We haven't yet scratched the surface of micro-payments, where producers get some compensation, but the payment isn't so great that it encourages piracy. The iTunes Music Store, selling songs for 99 cents each, is just the beginning.

Discussion

COMMENT: The Tragedy of the Commons is that with the great abundance of information and free access, we're destroying information of a higher standard. We're blurring the line between opinion and fact – everyone has his own version.

PINKER: Are things getting better or worse? Is technology making fact-checking easier or harder? In blogs and Wikipedia, if someone makes an error, public scrutiny corrects it quickly. Blogs are now correcting traditional media, like CNN. Technology can aid fact checking, but it requires that many people contribute.

KRANICH: Librarians care about helping people acquire the skills to determine if information is fact or opinion.

WOLPERT: School libraries across the country have been torn out and replaced by banks of computers. Students are no longer taught traditional research methods or how to think about the quality of information. Society needs to return to this kind of training.

QUESTION: How should academics choose a particular commons? I see two kinds of commons. In positive commons, anyone can use our work, but that use is subject to conditions. In granting permission to use your work, you also require users to make their work openly available, and so forth. In negative commons, anyone can use your work without adopting principles of open access or responsible attribution.

Steve Marx of audience

KRANICH: Librarians are educating faculty on this issue. Some journals are willing to let you change the agreement terms with them, if you just ask. In physics, people publish and archive for free. Some academic societies made poor licensing choices in ‘80s to keep membership fees down. Now they regret it and are trying to reverse their previous decisions.

COMMENT: Archiving is expensive in the long term, despite cheap ways of distributing information.

KRANICH: The private sector takes no responsibility for archiving. Educational institutions need to take responsibility for archiving, but they don't have sufficient funding.

WOLPERT: The Internet sorts itself out using traditional social structures. The Internet will manage content as the rest of society does.

DAVID THORBURN, director, Communications Forum: Must we envision a future as greedy as the past? A sharing economy can be profitable too, as several recent writers have argued. The traditional quid pro quo economy is blind to products and practices that reward sharing and free access.
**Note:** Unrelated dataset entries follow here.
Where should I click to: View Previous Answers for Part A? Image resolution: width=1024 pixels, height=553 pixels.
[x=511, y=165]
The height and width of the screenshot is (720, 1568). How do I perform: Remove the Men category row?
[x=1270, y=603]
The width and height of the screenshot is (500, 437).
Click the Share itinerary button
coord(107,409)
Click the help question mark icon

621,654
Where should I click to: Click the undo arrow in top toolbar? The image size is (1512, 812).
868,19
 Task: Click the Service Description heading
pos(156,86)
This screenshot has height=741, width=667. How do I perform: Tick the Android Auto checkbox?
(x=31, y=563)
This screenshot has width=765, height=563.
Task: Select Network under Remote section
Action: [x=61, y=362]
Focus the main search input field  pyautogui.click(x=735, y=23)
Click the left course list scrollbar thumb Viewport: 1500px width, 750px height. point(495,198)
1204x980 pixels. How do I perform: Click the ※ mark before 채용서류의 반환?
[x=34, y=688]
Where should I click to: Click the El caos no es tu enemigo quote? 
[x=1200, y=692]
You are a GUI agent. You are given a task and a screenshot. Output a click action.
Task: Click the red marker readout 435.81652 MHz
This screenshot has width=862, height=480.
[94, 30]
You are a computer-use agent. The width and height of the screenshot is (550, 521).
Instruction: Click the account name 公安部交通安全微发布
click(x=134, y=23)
Eric von Hippel's new book, Democratizing Innovation (MIT Press, 2005), describes corporations that are discovering profit and improving their products by sharing their design secrets with a community of users and other companies. The new technologies are opening new opportunities for profit.

HAL ABELSON, Professor of Computer Science, MIT: The problem is not the Tragedy of the Commons, but Tragedy of the Anti-Commons with respect to the idea of an open range. The problem occurs when the open range is fenced off into plots that are one square foot each. To travel, you suddenly need permission from tens of thousands of people. That's happening in the digital world now. The problem is not that people don't receive compensation for the use of their work, but that they must be asked. We need ways of lowering transaction costs. A music band can cover my song without asking, but they need to pay standard rates.

Once you've decided to contribute to the commons, what restrictions do you put upon your work? You make an individual choice informed by your social mores. In academic publishing, we don't want to put things into the public domain, because we want to preserve our attribution. I want to plug a relevant book at this point: The Access Principle: The Case for Open Access to Research and Scholarship by John Willinsky (forthcoming in Dec. from MIT Press). It talks about one of the norms that should exist in academia – if you believe in doing your research, you should believe in spreading your research to as many people as will benefit from it.